The Guardians have a problem. It is not a new problem, but it has gotten worse in a hurry. After a promising start to the season, Cleveland’s offense has cratered over the last six weeks. They have scored a major-league-worst 123 runs in 34 games. For comparison, the Colorado Rockies have scored 225 runs in that same span. That is a 102-run gap.

The obvious hole is in the outfield. Cleveland needs power, and they need it soon. Jose Ramirez is expected back from his injury this month, and his return will feel like a trade deadline pickup for the lineup. But one bat alone might not be enough to carry this team through a playoff run. The front office knows that.

The Moniak Fit Is Real

Mickey Moniak is an interesting name floating around. The former No. 1 overall pick is having a breakout season for Colorado. He is one of two players in MLB this year with at least 200 plate appearances and a slugging percentage of .600 or better. The other guy is Yordan Alvarez, who is currently the AL MVP favorite. That is not bad company.

Cleveland has a roster full of contact-first hitters. Ramirez, Steven Kwan, Brayan Rocchio, and Chase DeLauter all prioritize putting the ball in play. That gives the front office some flexibility to add someone whose game is built on raw power and not plate discipline.

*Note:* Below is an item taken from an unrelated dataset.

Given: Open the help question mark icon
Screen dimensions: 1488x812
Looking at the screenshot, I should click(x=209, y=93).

Moniak fits that description perfectly.

But the Rockies are not in a rush to move him. He still has another year of club control, so Colorado does not have to deal him now. They will listen, but they will not give him away.

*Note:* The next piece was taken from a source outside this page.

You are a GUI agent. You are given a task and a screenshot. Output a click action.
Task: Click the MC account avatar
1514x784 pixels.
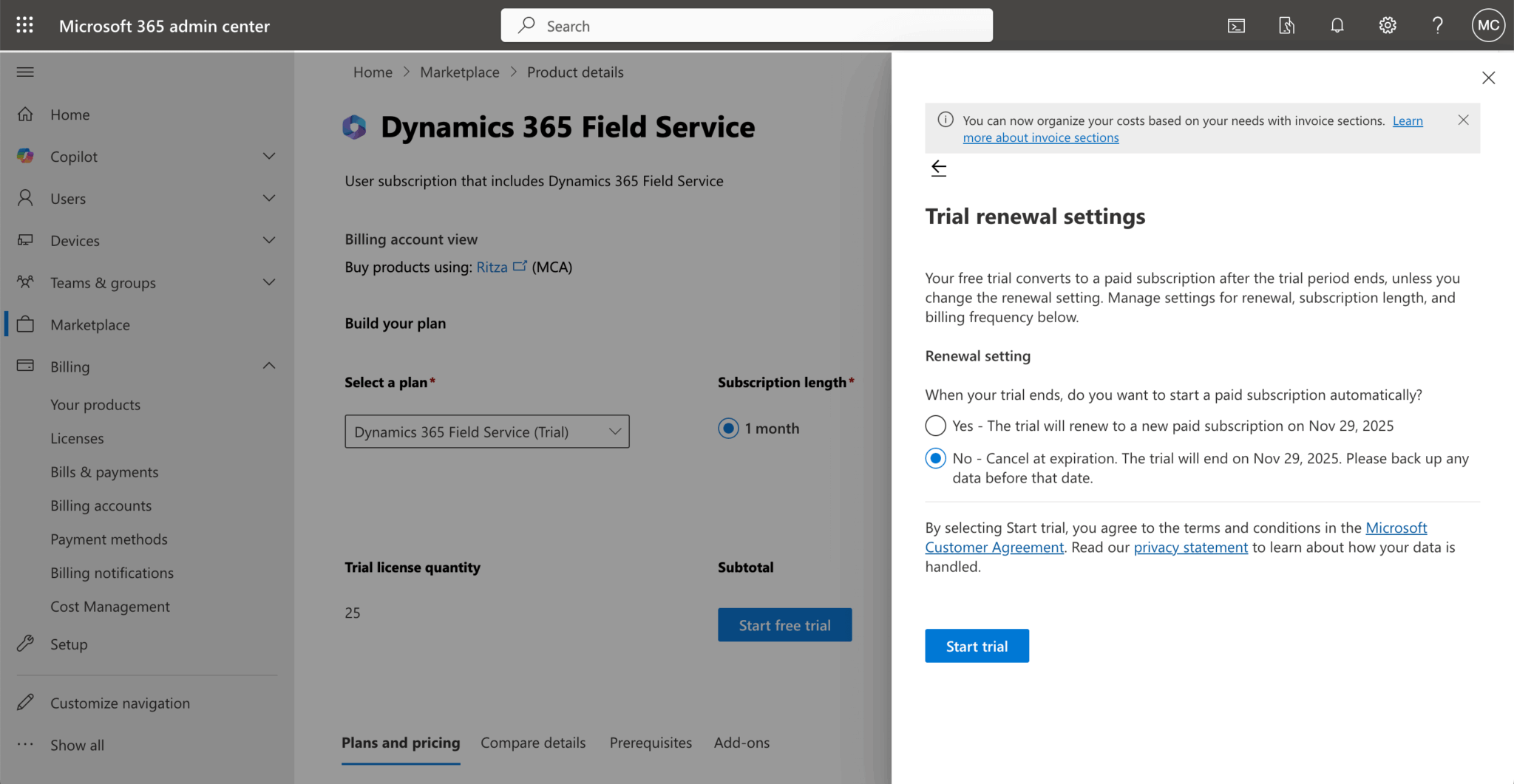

The Dream Scenario in Milwaukee

The more exciting name on the rumor board is Garrett Mitchell of the Brewers. Milwaukee is not shopping him, according to reports. But the Guardians have enough depth in their farm system to make the Brewers think about it. Jeff Passan has noted that Cleveland’s system is deep enough to tempt Milwaukee into a deal.

Mitchell is a different kind of player than Moniak. He brings elite defense and speed to go with a solid offensive profile. He is not the pure power bat Moniak is, but he is younger and under team control for longer. That matters when you are a mid-market team like Cleveland.

The Brewers are always tough to deal with at the deadline. They rarely make obvious moves. But if Cleveland offers the right package, Mitchell could be in play.

The Guardians also need starting pitching. That is the other half of this deadline equation. But the outfield is the more urgent problem. It is the position group that has dragged down the entire offense. Adding one impact bat out there could change the look of this lineup entirely.

The trade deadline is July 31. Teams are talking every day. Cleveland has never been a team that makes splashy, headline-grabbing moves. But they have the prospects to get something done. The question is whether they will actually pull the trigger.